- Rangkuti in 1980

Mayor of Medan
- In office 1980 – 31 March 1990
- Preceded by: Muhammad Saleh Arifin
- Succeeded by: Bachtiar Djafar

Personal details
- Born: 10 August 1928 Lubuk Pakam, Dutch East Indies

= Agus Salim Rangkuti =

Indonesian politician and military officer

Agus Salim Rangkuti (10 August 1928 – ?) was an Indonesian military officer and politician who served as the mayor of Medan, North Sumatra between 1980 and 1990. Prior to his government career, he had served in the Indonesian Army, and also worked as an actor.

==Early life==
Rangkuti was born in the town of Lubuk Pakam, today in Deli Serdang Regency of North Sumatra, on 10 August 1928. He was of Mandailing descent.

==Career==
In his youth, Rangkuti fought during the Indonesian National Revolution in North Sumatra; he held the rank of second lieutenant and was stationed at Binjai to command a subdetachment of the Military Police Corps. After the war, Rangkuti acted in several movies during the 1950s. He served as the chairman of the Medan Board of Art, and he was an honorary chairman of the North Sumatran Movie Actors Association. He had also studied law in North Sumatra.

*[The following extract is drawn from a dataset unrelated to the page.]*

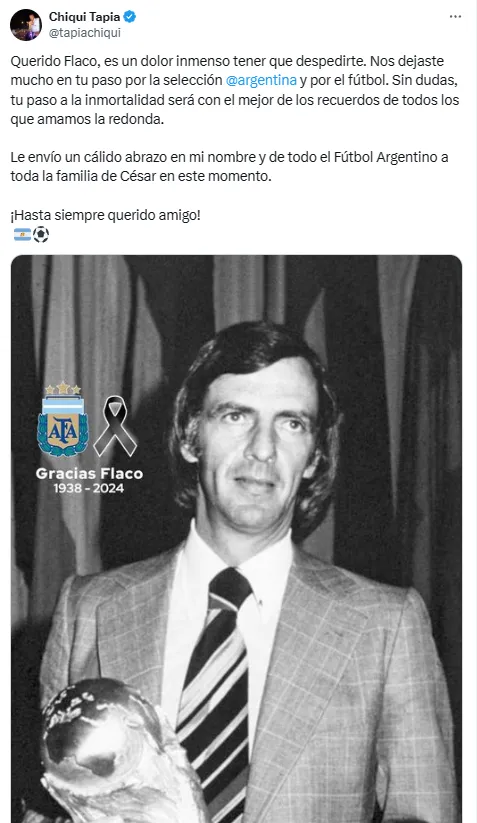The height and width of the screenshot is (823, 477).
Task: Click the Argentina flag emoji
Action: tap(22, 235)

Rangkuti continued to serve within the military police corps of the Indonesian Army, and he enrolled in the Indonesian Army Command and General Staff College in 1965. Within the corps, he served as commander at the Buru Island political prison camp between 1973 and 1975, with the rank of lieutenant colonel. In one occasion, he asked the imprisoned filmmaker Basuki Effendy to establish a band made up of the prisoners. Rangkuti had previously acted in one of Effendy's movies. With prisoner labour, Rangkuti also opened a recreational park in Buru.

Rangkuti rose to the rank of colonel, and beginning in 1980 he served two-terms as mayor of Medan. His second term ended on 31 March 1990, and he was replaced by Bachtiar Djafar.

He is buried at the Bukit Barisan Heroes' Cemetery in Medan.